Re: Around the country

Post by Steampipe »

Thanks all- perhaps some background then restate the question. I’ve been in the hobby for 20 years and have been to most tracks in the southeast. If I start in Florida I can travel east through the winter- California in the late winter/ early spring and east through Glacier and Yellowstone in the summe. Home in Pa in the fall for the holidays. Plus my wife will *tolerate* the Live Steam clubs if national parks are in the mix. So let me offer this.

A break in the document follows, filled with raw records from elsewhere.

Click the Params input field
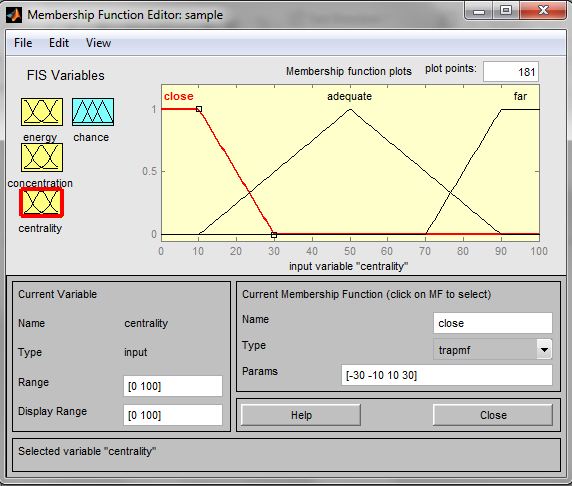coord(447,375)
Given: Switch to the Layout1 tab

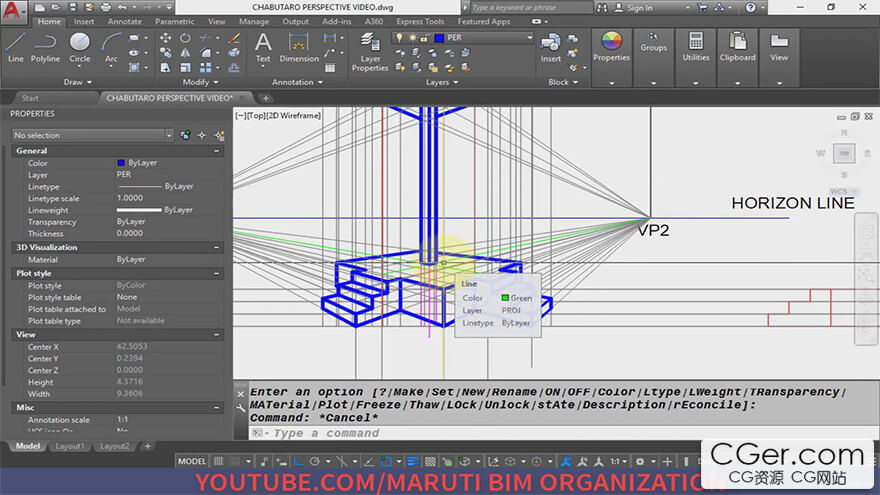Looking at the screenshot, I should (x=70, y=446).
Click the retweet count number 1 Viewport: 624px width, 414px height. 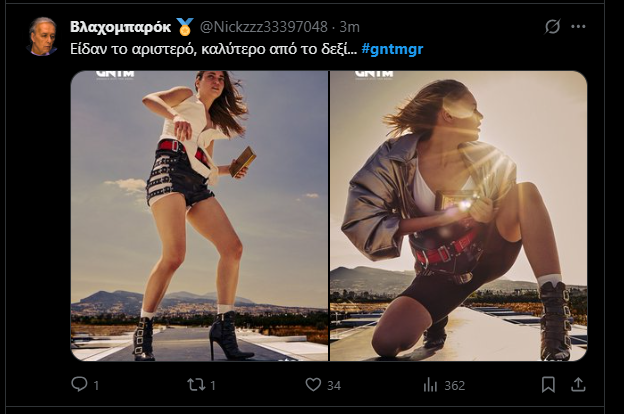point(213,384)
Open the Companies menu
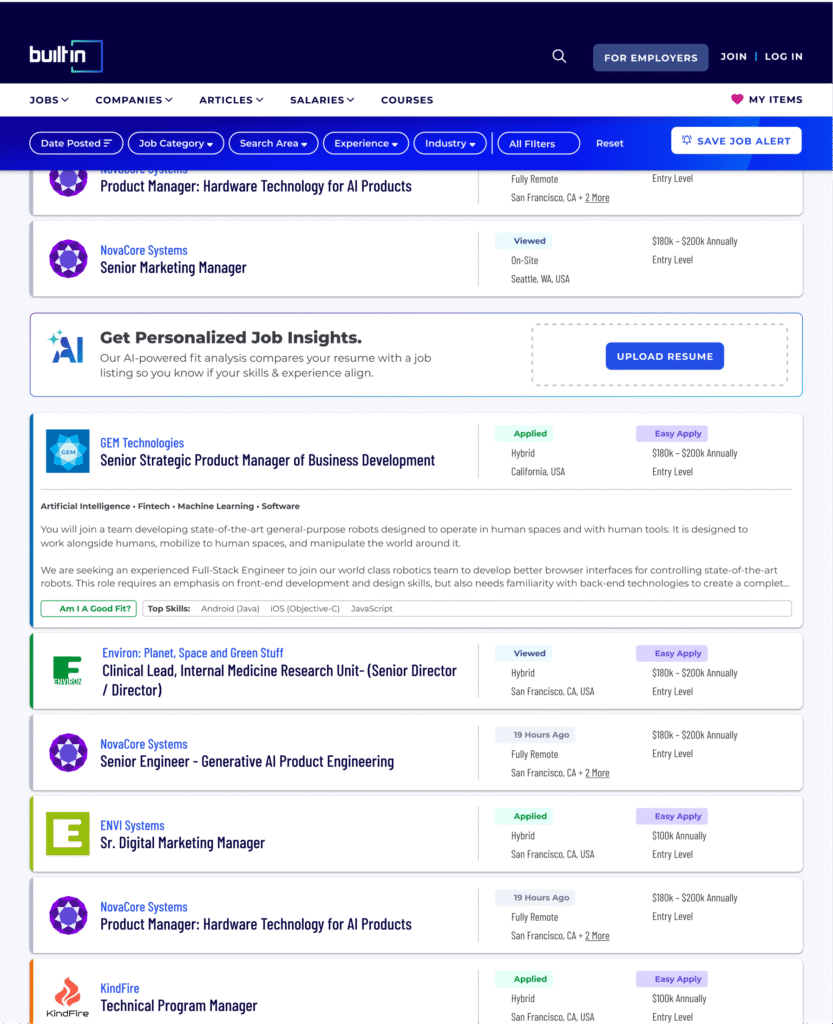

Start February through all meets in Florida
Head west early March parks in Alabama/ Louisiana
Eastern Texas tracks late March ( Houston Live Steamers, Blanco etc)
Parks through April (western Texas, New Mexico, Arizona))
Maricoa in April or May
May June - So California heading north ( LALS, Sacramento, Bitter Creek, Joshua Tree)
RR Museum, Joshua Tree Park, etc etc
Train Mountain June/ July
July- head east/southeast - Parks in Oregon- Utah
August - tracks in Iowa etc
Yellowstone

Now can you refine and fill in the blanks?

Many thanks!!
Glenn Brooks
Posts: 2930
Joined: Mon Nov 10, 2014 1:39 pm
Location: Woodinville, Washington

Re: Around the country

Post by Glenn Brooks »

If you make it to the Seattle area, you are more than welcome to RON at our place in Woodinville and fire up my Ottaway. Only have 500’ of track, but if you go around 10 times, it’s a mile long run.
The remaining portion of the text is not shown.